Created 11-14-2017 03:31 PM
Hello,
We have an hadoop cluster with 3 nodes in which we had a sqoop import job that worked very well until few days ago.
The number of files of the external table in 999 files (is it a maximum number ?).
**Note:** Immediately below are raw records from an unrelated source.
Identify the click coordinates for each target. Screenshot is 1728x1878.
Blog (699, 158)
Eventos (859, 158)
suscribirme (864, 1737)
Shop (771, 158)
This is the import command :
sqoop import -D oraoop.locations=hadop202.mickey.int -D mapred.map.max.attempts=1 -D oraoop.import.consistent.read=false -D oraoop.timestamp.string=false --connect jdbc:oracle:thin:@//CRIDB101:1521/appli --username sqoop -password '******' --table=ATLAS_STATS_20171114 --columns=APPLICATION,USERNAME,OFFICE,STAT_TYPE,STAT_KEY,STAT_INFO,TIME_STAMP,REQUESTER,DETAIL_INFO_1,DETAIL_INFO_2,DETAIL_INFO_3,DETAIL_INFO_4,OWNER,STATS_ID,DB_NAME,PARAMS --where "sqoop = 'Z'" --hcatalog-database=crim --hcatalog-table=atlas_stats_clob --num-mappers=2 --split-by=TIME_STAMP
and this the error we get :
17/11/14 16:17:31 INFO mapreduce.Job: Job job_1510660800260_0022 failed with state FAILED due to: Job commit failed: org.apache.hive.hcatalog.common.HCatException : 2012 : Moving of data failed during commit : Could not find a unique destination path for move: file = hdfs://hadop202.mickey.int:8020/data/hive/crim.db/atlas_stats_clob/_SCRATCH0.46847233143209766/part-m-00000 , src = hdfs://hadop202.mickey.int:8020/data/hive/crim.db/atlas_stats_clob/_SCRATCH0.46847233143209766, dest = hdfs://hadop202.mickey.int:8020/data/hive/crim.db/atlas_stats_clob
Thanks for help
Created 11-27-2017 07:49 AM
External table with 999 files was the problem
Created 11-16-2017 01:31 PM
I did an export/import in another table:
export table atlas_stats_clob to '/data/hive/export/'; import table atlas_imported from '/data/hive/export/data/';
and try again with the same sqoop import option in the new table:
sqoop import-D oraoop.locations=hadop202.mickey.int-D mapred.map.max.attempts=1-D oraoop.import.consistent.read=false-D oraoop.timestamp.string=false--connect jdbc:oracle:thin:@//CRIDB101:1521/appli --username sqoop -password '******' --table=ATLAS_STATS_20171114 --columns=APPLICATION,USERNAME,OFFICE,STAT_TYPE,STAT_KEY,STAT_INFO,TIME_STAMP,REQUESTER,DETAIL_INFO_1,DETAIL_INFO_2,DETAIL_INFO_3,DETAIL_INFO_4,OWNER,STATS_ID,DB_NAME,PARAMS --where "sqoop = 'Z'" --hcatalog-database=crim --hcatalog-table=atlas_imported --num-mappers=2 --split-by=TIME_STAMP
but I have the same issue, is there a limit in the number of files for a table? :
Created 11-20-2017 10:09 AM
Hello, I think that the problem come from a threshold of 1000 written in FileOutputCommitterContainer.java :
indeed:
on one side I have this error
…17/10/21 02:12:45 INFO mapreduce.Job: Job job_1505194606915_0236 failed with state FAILED due to: Job commit failed: org.apache.hive.hcatalog.common.HCatException : 2012 : Moving of data failed during commit : Could not find a unique destination path for move: file = hdfs://vpbshadop202.mickey.int:8020/data/hive/crim.db/atlas_stats_clob/_SCRATCH0.04665097541205321/part-m-00000 , src = hdfs://vpbshadop202.mickey.int:8020/data/hive/crim.db/atlas_stats_clob/_SCRATCH0.04665097541205321, dest = hdfs://vpbshadop202.mickey.int:8020/data/hive/crim.db/atlas_stats_clob at org.apache.hive.hcatalog.mapreduce.FileOutputCommitterContainer.getFinalPath(FileOutputCommitterContainer.java:662) at org.apache.hive.hcatalog.mapreduce.FileOutputCommitterContainer.moveTaskOutputs(FileOutputCommitterContainer.java:515)…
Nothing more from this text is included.